The Economist understands that the trade-off between health and the economy is mostly a myth:

The best performing rich countries, such as South Korea, are those that managed to keep the pandemic under control. The worst hit economically, such as Spain and Italy, are those with much higher death rates. When public opinion will not tolerate elevated death rates, the trade-off between public health and the economy dissolves. A healthy population and a healthy economy go hand in hand.

Austan Goolsbee and Chad Syverson say that mandatory lockdowns aren’t the main problem with the economy:

While overall consumer traffic fell by 60 percentage points, legal restrictions explain only 7 of that. Individual choices were far more important and seem tied to fears of infection. Traffic started dropping before the legal orders were in place; was highly tied to the number of COVID deaths in the county; and showed a clear shift by consumers away from larger/busier stores toward smaller/less busy ones in the same industry. States repealing their shutdown orders saw identically modest recoveries–symmetric going down and coming back. The shutdown orders did, however, have significantly reallocate consumer activity away from “nonessential” to “essential” businesses and from restaurants and bars toward groceries and other food sellers.

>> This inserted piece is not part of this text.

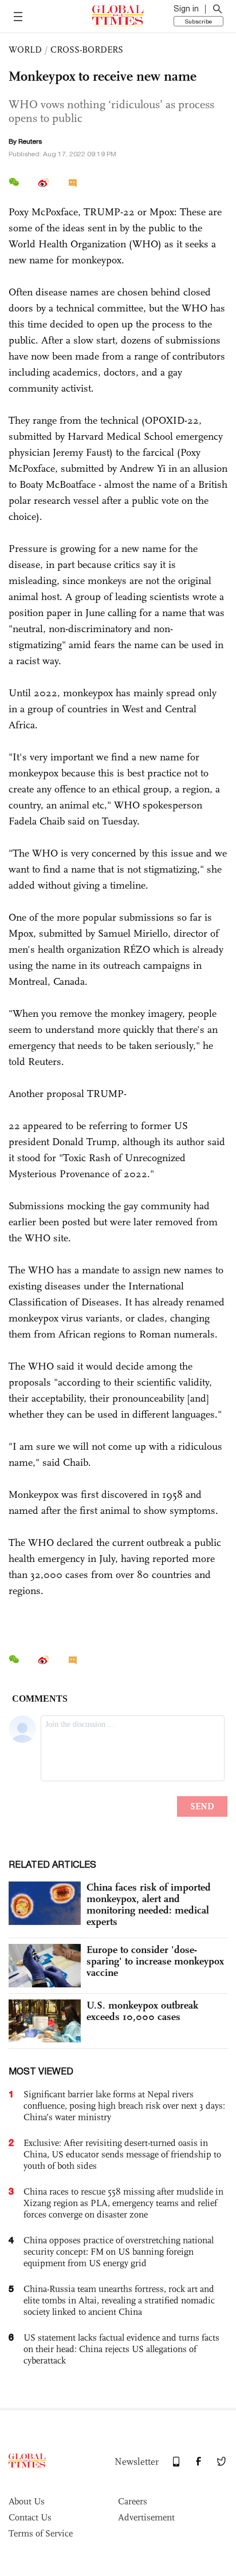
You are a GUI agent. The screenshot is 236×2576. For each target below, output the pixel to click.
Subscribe (198, 21)
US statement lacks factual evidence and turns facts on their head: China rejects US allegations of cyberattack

China also had a second wave in mid-June, but now it’s already gone:

China appears to have gotten a second wave of COVID-19 under control following an outbreak at a sprawling Beijing produce market last month that led to at least 328 new cases and the partial shutdown of the capital.

On Wednesday, Beijing reported just one new confirmed case — as well as two asymptomatic cases — following an aggressive campaign of testing around the Xinfadi wholesale food market in southwestern Fengtai district, where a new outbreak was detected June 11. While that broke Beijing’s run of 56 days without any new local infections, no new deaths have been recorded as a result.

No herd immunity in China; they are going to squash it down every time it pops up, until a vaccine is ready.

Off topic, here’s Slavoj Žižek on racism:

It’s interesting that when I’m attacked for racism, it’s always by white liberals. With black people, with Native Americans, I love them! Do you know my standard story, it happens to be in Missoula, Montana. A Native American told me why he hates the term Native American. Like, are you then cultural Americans, and we are native? He told me, “We much prefer to be Indian. At least our name is a monument to white men’s stupidity, who thought they were in India.” My Native American friends have told me, they especially hate white liberals who come to visit them and say, “Oh, I admire you, you have this holistic approach to nature, you know, you don’t exploit nature and so on.” And my Native American friend told me that he shouted back at them, “Look, come and live in my miserable hut and give me your LA summer house, I would quite like to be alienated from nature!”. You know, all Native Americans and blacks that I know, they know very well how hypocritical and condescending this liberal respect for their way of life can be. They knew that here the true racism is hidden.